Debt-to-Equity ratio means the ability of the borrower to repay. To get debt-to-equity ratio it is measured from total liabilities divided by share holders Equity. The higher debt-to-equity ratio of the borrowers it is mean the borrowers are aggressive in financial growth (Dileep Mehta and Hung-Gay Fung 2004). Banks functions are not only to lend money to a person, business or country. The Bank also serves to stabilize economic regions. Usually, other developed countries will also help developing country which sustain economies problems such as America provides funds to Indonesia (Bencivenga and Smith 1991).

Such are the significance influences a Bank can offer to its country’s economics, provide stability, improve wealth, and create new opportunities (Blurtit. itd). Bank also gives a signal to other institutions such as insurance the credit worthiness of a borrower. So the insurance may consider wether they will give an insurance or not to that person. What will happen if there is no Central Bank in a country? In reality, a country may survive without a central bank. For the example is Republic of Panama. This country has survived without central bank ntervention for years. It can happen because Panama has a successful and stable macroeconomic environment (mises. org n. d. ). But after several years Panama was caught in accumulating malinvestment, it causes bad credit in the country.
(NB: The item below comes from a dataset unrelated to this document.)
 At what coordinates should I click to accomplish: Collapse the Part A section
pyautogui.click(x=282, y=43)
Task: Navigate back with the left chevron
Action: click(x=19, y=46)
But there is no central bank to provide cheap credits. Though Panama’s law enforce a reduction in business costs which will eventually restore the recession to equilibrium, the recession lasts longer than it would has there been a Central Bank to provide a necessary monetary policy (mises. org n. d. ). Bank as a Financial Institution

Bank is the one example of Financial Institution. Role of Financial Institution is providing financial services for customer and help them to invest their money to the right organization to get a profit, and another important roles of Financial Institution (Bank) is to scrutiny financial transaction such as: reduce fraudulent when any financial transactions is make by people or organization (Fitch 1993). The examples of financial institution beside bank are brokers, insurance company, and deposit taking institutions (The Times 100 & Wilson and Wilson Publishing Ltd 2012).

Financial institution also held an important role in the economic world. It attracts new investors to investon current products and services, and also creates a new financial product (i. e. , different risk and couple investment opportunities with other services) (Bodie, Kane and Marcus 2011). The other benefits of Financial Institution (Bank) may provide for the economic is to provide economic of scale to reduce risk and increase returns (Economies of Scale n. d. ).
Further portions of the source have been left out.